Collected data
>>>>>
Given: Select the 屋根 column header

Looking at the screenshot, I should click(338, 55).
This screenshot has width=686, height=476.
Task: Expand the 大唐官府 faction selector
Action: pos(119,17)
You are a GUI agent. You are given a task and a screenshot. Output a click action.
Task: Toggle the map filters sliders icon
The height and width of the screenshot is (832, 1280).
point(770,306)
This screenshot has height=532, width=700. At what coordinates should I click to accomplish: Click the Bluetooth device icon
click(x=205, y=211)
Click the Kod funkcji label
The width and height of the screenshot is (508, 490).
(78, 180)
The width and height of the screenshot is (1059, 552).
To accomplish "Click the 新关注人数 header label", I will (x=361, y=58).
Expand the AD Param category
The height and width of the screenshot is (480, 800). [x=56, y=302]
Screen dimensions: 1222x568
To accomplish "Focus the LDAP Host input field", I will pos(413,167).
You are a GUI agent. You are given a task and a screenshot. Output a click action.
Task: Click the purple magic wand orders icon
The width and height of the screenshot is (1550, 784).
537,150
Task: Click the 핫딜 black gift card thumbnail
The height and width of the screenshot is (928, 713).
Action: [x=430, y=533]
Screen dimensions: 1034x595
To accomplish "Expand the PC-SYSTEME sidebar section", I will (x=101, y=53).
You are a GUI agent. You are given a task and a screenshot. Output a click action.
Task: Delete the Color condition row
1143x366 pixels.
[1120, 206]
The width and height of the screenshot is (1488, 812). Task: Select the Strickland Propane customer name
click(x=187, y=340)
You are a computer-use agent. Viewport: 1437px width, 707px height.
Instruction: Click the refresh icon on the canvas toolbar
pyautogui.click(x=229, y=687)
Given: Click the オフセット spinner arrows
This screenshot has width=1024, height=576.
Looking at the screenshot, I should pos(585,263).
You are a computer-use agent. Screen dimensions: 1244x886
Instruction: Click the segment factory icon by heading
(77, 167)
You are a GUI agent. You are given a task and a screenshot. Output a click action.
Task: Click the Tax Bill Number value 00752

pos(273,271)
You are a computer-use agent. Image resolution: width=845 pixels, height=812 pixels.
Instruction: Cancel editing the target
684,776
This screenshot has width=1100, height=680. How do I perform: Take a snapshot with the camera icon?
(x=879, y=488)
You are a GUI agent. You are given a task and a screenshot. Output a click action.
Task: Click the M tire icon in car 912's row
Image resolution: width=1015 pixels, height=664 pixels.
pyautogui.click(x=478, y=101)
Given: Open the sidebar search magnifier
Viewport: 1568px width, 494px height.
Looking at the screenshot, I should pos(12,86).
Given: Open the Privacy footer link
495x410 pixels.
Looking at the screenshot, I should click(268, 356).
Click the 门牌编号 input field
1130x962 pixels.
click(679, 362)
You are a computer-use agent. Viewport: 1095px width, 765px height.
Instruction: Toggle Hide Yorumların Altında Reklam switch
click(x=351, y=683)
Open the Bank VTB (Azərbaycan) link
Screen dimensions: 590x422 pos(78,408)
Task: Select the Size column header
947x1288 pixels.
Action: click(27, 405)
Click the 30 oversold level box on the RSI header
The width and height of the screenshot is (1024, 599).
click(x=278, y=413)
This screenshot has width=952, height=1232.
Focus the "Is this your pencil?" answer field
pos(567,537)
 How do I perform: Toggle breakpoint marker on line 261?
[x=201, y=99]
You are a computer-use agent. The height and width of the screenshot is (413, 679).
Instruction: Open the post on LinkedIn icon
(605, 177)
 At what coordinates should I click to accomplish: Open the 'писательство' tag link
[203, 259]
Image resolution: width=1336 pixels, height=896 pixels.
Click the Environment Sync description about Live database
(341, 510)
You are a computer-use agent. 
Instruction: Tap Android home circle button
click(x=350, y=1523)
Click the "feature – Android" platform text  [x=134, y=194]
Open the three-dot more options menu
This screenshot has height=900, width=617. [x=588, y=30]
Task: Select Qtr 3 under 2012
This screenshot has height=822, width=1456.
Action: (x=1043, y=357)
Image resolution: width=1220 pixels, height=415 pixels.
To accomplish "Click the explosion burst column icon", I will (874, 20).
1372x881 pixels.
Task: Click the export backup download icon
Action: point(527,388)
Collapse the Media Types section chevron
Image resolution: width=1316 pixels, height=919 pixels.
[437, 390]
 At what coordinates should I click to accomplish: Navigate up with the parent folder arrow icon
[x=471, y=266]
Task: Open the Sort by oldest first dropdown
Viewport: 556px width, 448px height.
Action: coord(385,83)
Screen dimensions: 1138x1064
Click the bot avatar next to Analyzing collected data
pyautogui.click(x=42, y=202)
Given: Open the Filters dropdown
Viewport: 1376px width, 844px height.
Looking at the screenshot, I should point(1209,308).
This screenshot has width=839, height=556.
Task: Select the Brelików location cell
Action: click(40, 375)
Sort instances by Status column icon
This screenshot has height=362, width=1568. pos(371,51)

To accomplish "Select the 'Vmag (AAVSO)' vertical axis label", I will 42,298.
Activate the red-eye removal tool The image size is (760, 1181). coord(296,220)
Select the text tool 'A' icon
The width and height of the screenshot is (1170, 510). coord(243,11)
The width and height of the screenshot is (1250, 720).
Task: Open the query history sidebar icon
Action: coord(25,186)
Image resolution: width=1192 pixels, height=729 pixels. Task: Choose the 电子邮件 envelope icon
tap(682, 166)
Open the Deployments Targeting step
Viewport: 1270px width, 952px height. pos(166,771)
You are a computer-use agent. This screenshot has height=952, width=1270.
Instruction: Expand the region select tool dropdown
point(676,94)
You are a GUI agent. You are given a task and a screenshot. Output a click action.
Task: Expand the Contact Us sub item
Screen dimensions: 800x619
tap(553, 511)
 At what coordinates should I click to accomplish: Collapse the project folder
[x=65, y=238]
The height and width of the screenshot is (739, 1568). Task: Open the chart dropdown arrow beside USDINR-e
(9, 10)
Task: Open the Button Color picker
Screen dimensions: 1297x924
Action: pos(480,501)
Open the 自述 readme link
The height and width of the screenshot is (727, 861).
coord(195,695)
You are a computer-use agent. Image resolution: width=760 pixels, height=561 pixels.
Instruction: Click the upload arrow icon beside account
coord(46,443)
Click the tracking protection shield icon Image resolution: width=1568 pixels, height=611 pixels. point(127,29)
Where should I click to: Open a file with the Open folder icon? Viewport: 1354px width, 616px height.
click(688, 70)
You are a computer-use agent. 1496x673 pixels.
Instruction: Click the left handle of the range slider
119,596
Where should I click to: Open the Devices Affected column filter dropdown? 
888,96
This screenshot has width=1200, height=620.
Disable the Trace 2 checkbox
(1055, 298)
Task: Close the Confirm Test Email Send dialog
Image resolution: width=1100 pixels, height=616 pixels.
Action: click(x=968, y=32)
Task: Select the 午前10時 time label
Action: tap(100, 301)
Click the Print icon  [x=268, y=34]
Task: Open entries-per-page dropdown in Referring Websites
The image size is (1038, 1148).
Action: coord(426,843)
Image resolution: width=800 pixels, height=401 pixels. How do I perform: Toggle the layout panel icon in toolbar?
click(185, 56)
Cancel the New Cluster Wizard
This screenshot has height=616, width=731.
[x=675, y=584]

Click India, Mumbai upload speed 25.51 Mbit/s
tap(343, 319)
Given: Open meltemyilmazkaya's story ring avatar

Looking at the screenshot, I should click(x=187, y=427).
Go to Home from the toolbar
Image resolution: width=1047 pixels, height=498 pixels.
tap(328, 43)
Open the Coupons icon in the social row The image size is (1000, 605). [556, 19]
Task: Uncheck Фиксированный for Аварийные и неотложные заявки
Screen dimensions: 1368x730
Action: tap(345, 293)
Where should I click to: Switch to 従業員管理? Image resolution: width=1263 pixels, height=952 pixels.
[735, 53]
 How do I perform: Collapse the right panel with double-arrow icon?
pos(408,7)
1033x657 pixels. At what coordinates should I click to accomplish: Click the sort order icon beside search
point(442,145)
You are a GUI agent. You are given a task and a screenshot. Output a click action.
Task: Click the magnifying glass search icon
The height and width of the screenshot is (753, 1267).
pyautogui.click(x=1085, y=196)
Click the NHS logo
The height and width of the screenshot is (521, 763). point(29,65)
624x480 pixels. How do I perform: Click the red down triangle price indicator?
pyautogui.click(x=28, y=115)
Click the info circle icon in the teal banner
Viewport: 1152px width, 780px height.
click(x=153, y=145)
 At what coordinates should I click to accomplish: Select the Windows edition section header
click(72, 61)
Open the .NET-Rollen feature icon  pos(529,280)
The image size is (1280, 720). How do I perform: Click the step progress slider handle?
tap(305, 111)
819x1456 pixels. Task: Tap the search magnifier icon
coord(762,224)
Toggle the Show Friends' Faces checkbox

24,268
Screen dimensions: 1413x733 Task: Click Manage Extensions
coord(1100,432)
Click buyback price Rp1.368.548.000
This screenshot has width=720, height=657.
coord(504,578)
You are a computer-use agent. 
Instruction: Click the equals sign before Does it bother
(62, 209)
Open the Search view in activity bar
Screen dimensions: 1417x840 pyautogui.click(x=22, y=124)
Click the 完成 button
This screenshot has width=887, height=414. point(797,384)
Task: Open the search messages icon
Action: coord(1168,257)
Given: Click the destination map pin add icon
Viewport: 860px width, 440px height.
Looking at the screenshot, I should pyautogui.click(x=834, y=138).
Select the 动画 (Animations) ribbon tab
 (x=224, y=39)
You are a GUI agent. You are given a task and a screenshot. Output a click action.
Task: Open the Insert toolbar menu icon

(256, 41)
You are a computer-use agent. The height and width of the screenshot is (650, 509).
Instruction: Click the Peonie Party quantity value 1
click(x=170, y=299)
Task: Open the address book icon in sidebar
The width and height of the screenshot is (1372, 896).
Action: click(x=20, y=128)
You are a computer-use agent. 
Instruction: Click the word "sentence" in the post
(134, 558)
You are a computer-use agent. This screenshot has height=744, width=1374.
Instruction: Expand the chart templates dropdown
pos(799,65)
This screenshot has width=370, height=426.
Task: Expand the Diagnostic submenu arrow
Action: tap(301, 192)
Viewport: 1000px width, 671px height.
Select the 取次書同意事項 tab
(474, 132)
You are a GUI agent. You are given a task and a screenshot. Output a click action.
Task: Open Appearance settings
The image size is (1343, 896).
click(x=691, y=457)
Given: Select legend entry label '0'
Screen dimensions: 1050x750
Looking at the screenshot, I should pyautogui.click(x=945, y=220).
<<<<<
__WHAT IS EXPECTED__: Precisely reproduce the lines of the entries, beginning at the first and ending at the one containing "Screen dimensions: 1222x568". Add nothing.

__OUTPUT FOR THIS TASK__:
Given: Select the 屋根 column header

Looking at the screenshot, I should click(338, 55).
This screenshot has width=686, height=476.
Task: Expand the 大唐官府 faction selector
Action: pos(119,17)
You are a GUI agent. You are given a task and a screenshot. Output a click action.
Task: Toggle the map filters sliders icon
The height and width of the screenshot is (832, 1280).
point(770,306)
This screenshot has height=532, width=700. At what coordinates should I click to accomplish: Click the Bluetooth device icon
click(x=205, y=211)
Click the Kod funkcji label
The width and height of the screenshot is (508, 490).
(78, 180)
The width and height of the screenshot is (1059, 552).
To accomplish "Click the 新关注人数 header label", I will (x=361, y=58).
Expand the AD Param category
The height and width of the screenshot is (480, 800). [x=56, y=302]
Screen dimensions: 1222x568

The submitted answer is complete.